**Your goal**: Restate the data below, keeping every line the same.

Material provided START

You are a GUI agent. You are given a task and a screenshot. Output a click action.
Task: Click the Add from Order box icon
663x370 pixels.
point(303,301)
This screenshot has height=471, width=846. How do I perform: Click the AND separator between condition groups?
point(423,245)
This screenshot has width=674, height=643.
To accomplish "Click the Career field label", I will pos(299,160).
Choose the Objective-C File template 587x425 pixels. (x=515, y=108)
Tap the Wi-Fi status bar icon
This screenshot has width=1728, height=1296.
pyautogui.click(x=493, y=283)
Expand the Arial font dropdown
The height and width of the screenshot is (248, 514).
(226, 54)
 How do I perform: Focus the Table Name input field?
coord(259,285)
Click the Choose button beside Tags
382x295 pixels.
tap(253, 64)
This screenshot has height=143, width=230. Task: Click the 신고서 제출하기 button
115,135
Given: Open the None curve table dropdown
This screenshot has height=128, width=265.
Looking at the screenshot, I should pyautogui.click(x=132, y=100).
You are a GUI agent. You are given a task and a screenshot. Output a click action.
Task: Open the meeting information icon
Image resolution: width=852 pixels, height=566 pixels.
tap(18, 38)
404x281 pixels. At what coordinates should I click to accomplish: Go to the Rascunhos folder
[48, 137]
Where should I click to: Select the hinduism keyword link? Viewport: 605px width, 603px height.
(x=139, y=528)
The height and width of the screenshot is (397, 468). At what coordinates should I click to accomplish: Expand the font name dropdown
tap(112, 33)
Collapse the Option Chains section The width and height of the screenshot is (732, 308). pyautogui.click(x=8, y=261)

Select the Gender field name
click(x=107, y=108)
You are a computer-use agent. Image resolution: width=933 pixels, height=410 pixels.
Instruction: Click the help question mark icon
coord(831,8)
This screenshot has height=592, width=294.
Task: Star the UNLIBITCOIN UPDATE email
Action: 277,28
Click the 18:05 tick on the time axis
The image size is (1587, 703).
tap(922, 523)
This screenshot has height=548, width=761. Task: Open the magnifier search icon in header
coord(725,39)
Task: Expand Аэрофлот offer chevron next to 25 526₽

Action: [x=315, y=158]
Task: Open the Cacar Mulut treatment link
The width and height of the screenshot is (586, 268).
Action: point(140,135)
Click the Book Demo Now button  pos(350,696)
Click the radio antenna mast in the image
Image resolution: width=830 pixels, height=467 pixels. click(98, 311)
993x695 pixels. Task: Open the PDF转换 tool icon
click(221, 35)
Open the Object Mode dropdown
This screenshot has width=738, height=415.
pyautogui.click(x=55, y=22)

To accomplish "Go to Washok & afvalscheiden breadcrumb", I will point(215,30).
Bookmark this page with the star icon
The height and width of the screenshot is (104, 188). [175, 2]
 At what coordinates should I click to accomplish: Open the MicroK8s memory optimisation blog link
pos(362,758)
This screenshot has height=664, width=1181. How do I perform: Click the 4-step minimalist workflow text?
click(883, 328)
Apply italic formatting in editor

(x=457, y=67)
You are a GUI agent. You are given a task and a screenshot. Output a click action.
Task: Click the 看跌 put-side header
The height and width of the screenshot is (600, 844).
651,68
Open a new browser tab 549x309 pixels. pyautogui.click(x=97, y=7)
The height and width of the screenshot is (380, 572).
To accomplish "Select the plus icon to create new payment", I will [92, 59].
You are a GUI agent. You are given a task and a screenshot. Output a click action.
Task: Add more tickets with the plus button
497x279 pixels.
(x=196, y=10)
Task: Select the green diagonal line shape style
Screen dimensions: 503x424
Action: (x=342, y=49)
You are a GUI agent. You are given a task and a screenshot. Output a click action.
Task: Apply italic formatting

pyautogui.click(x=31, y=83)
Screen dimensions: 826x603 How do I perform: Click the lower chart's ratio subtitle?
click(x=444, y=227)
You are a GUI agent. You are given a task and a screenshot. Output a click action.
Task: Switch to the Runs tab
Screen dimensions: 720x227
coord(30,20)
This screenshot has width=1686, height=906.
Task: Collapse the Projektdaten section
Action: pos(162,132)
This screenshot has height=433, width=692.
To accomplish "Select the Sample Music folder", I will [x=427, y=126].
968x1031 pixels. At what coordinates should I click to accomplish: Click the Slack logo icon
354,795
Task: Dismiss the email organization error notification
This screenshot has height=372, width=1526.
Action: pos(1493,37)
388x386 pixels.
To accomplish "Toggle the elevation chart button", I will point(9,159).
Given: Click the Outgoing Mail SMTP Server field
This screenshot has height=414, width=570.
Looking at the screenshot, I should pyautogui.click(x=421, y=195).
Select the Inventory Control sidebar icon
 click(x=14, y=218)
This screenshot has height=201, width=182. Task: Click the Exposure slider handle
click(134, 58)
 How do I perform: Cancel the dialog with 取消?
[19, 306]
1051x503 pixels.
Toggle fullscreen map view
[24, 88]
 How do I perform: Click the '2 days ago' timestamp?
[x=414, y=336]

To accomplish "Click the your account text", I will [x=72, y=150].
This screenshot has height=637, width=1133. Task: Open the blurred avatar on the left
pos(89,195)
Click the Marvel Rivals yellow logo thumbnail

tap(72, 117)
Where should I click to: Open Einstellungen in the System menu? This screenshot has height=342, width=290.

Material provided END

**Response area**:
You are a GUI agent. You are given a task and a screenshot. Output a click action.
Task: Click the Add from Order box icon
663x370 pixels.
point(303,301)
This screenshot has height=471, width=846. How do I perform: Click the AND separator between condition groups?
point(423,245)
This screenshot has width=674, height=643.
To accomplish "Click the Career field label", I will pos(299,160).
Choose the Objective-C File template 587x425 pixels. (x=515, y=108)
Tap the Wi-Fi status bar icon
This screenshot has width=1728, height=1296.
pyautogui.click(x=493, y=283)
Expand the Arial font dropdown
The height and width of the screenshot is (248, 514).
(226, 54)
 How do I perform: Focus the Table Name input field?
coord(259,285)
Click the Choose button beside Tags
382x295 pixels.
tap(253, 64)
This screenshot has height=143, width=230. Task: Click the 신고서 제출하기 button
115,135
Given: Open the None curve table dropdown
This screenshot has height=128, width=265.
Looking at the screenshot, I should pyautogui.click(x=132, y=100).
You are a GUI agent. You are given a task and a screenshot. Output a click action.
Task: Open the meeting information icon
Image resolution: width=852 pixels, height=566 pixels.
tap(18, 38)
404x281 pixels. At what coordinates should I click to accomplish: Go to the Rascunhos folder
[48, 137]
Where should I click to: Select the hinduism keyword link? Viewport: 605px width, 603px height.
(x=139, y=528)
The height and width of the screenshot is (397, 468). At what coordinates should I click to accomplish: Expand the font name dropdown
tap(112, 33)
Collapse the Option Chains section The width and height of the screenshot is (732, 308). pyautogui.click(x=8, y=261)

Select the Gender field name
click(x=107, y=108)
You are a computer-use agent. Image resolution: width=933 pixels, height=410 pixels.
Instruction: Click the help question mark icon
coord(831,8)
This screenshot has height=592, width=294.
Task: Star the UNLIBITCOIN UPDATE email
Action: 277,28
Click the 18:05 tick on the time axis
The image size is (1587, 703).
tap(922, 523)
This screenshot has height=548, width=761. Task: Open the magnifier search icon in header
coord(725,39)
Task: Expand Аэрофлот offer chevron next to 25 526₽

Action: [x=315, y=158]
Task: Open the Cacar Mulut treatment link
The width and height of the screenshot is (586, 268).
Action: point(140,135)
Click the Book Demo Now button  pos(350,696)
Click the radio antenna mast in the image
Image resolution: width=830 pixels, height=467 pixels. click(98, 311)
993x695 pixels. Task: Open the PDF转换 tool icon
click(221, 35)
Open the Object Mode dropdown
This screenshot has width=738, height=415.
pyautogui.click(x=55, y=22)

To accomplish "Go to Washok & afvalscheiden breadcrumb", I will point(215,30).
Bookmark this page with the star icon
The height and width of the screenshot is (104, 188). [175, 2]
 At what coordinates should I click to accomplish: Open the MicroK8s memory optimisation blog link
pos(362,758)
This screenshot has height=664, width=1181. How do I perform: Click the 4-step minimalist workflow text?
click(883, 328)
Apply italic formatting in editor

(x=457, y=67)
You are a GUI agent. You are given a task and a screenshot. Output a click action.
Task: Click the 看跌 put-side header
The height and width of the screenshot is (600, 844).
651,68
Open a new browser tab 549x309 pixels. pyautogui.click(x=97, y=7)
The height and width of the screenshot is (380, 572).
To accomplish "Select the plus icon to create new payment", I will [92, 59].
You are a GUI agent. You are given a task and a screenshot. Output a click action.
Task: Add more tickets with the plus button
497x279 pixels.
(x=196, y=10)
Task: Select the green diagonal line shape style
Screen dimensions: 503x424
Action: (x=342, y=49)
You are a GUI agent. You are given a task and a screenshot. Output a click action.
Task: Apply italic formatting

pyautogui.click(x=31, y=83)
Screen dimensions: 826x603 How do I perform: Click the lower chart's ratio subtitle?
click(x=444, y=227)
You are a GUI agent. You are given a task and a screenshot. Output a click action.
Task: Switch to the Runs tab
Screen dimensions: 720x227
coord(30,20)
This screenshot has width=1686, height=906.
Task: Collapse the Projektdaten section
Action: pos(162,132)
This screenshot has height=433, width=692.
To accomplish "Select the Sample Music folder", I will [x=427, y=126].
968x1031 pixels. At what coordinates should I click to accomplish: Click the Slack logo icon
354,795
Task: Dismiss the email organization error notification
This screenshot has height=372, width=1526.
Action: pos(1493,37)
388x386 pixels.
To accomplish "Toggle the elevation chart button", I will point(9,159).
Given: Click the Outgoing Mail SMTP Server field
This screenshot has height=414, width=570.
Looking at the screenshot, I should pyautogui.click(x=421, y=195).
Select the Inventory Control sidebar icon
 click(x=14, y=218)
This screenshot has height=201, width=182. Task: Click the Exposure slider handle
click(134, 58)
 How do I perform: Cancel the dialog with 取消?
[19, 306]
1051x503 pixels.
Toggle fullscreen map view
[24, 88]
 How do I perform: Click the '2 days ago' timestamp?
[x=414, y=336]

To accomplish "Click the your account text", I will [x=72, y=150].
This screenshot has height=637, width=1133. Task: Open the blurred avatar on the left
pos(89,195)
Click the Marvel Rivals yellow logo thumbnail

tap(72, 117)
Where should I click to: Open Einstellungen in the System menu? This screenshot has height=342, width=290.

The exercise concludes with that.